About company

Production company (metallurgy), 2000 people, Eastern Europe.

 Situation

The company uses Hyper-V service based on Windows Server 2012 / 2012R2 as the main solution for virtualization of computing resources.

Virtualization service has several fail-over clusters, with a total number of nodes more than 100.

Virtualization service nodes are located in a single Active Directory domain. In the same domain are corporate resources and users of the organization.

Vulnerability in a privileged domain account leads to inaccessibility of the virtualization system. Corporate services cease to work until the virtualization service is restored.

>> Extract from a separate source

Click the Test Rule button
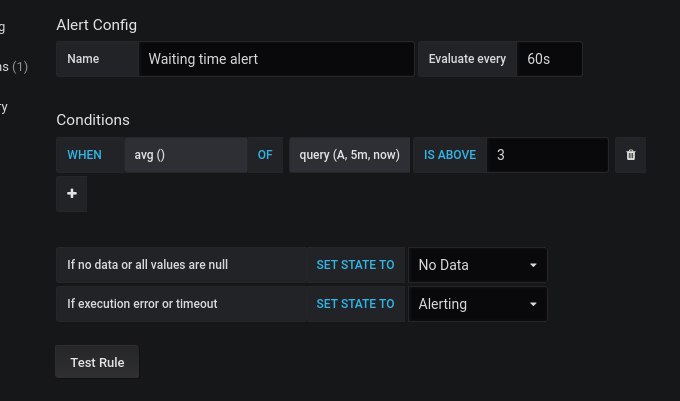The height and width of the screenshot is (401, 680). [x=97, y=362]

The total downtime of corporate services was 42 hours, 60% of the downtime was caused by the inaccessibility of the virtualization service.

Solution

To ensure a high level of information security of the virtualization service, were implemented the following key activities:

  1. A separate Active Directory forest has been deployed in a fault-tolerant version – an isolated domain of the virtualization service;
  2. Deployed Hyper-V clusters in an isolated domain;
  3. A procedure was developed, agreed upon with the Customer and implemented for the transfer of virtualization service nodes and virtual machines to Hyper-V clusters of an isolated domain, with updating the version of the operating system to Windows Server 2016;
  4. Firewall rules have been configured between the isolated virtualization service domain and the organization’s user domain;
  5. The auxiliary services of the isolated virtualization service domain are deployed and configured:
  • Virtual Machine Manager
  • System Center Operations Manager;
  • Terminal service (connection point from the corporate network);
  • Data Protection Manager;
  • Windows Server Update Services.
  1. Group policies have been developed and configured to increase the level of information security of an isolated virtualization service domain

Project Implementation Results

  1. An isolated virtualization service domain,  which provides a high security level;
  2. The virtualization platform is unified and reduced to a single version of the operating system – Windows Server 2016.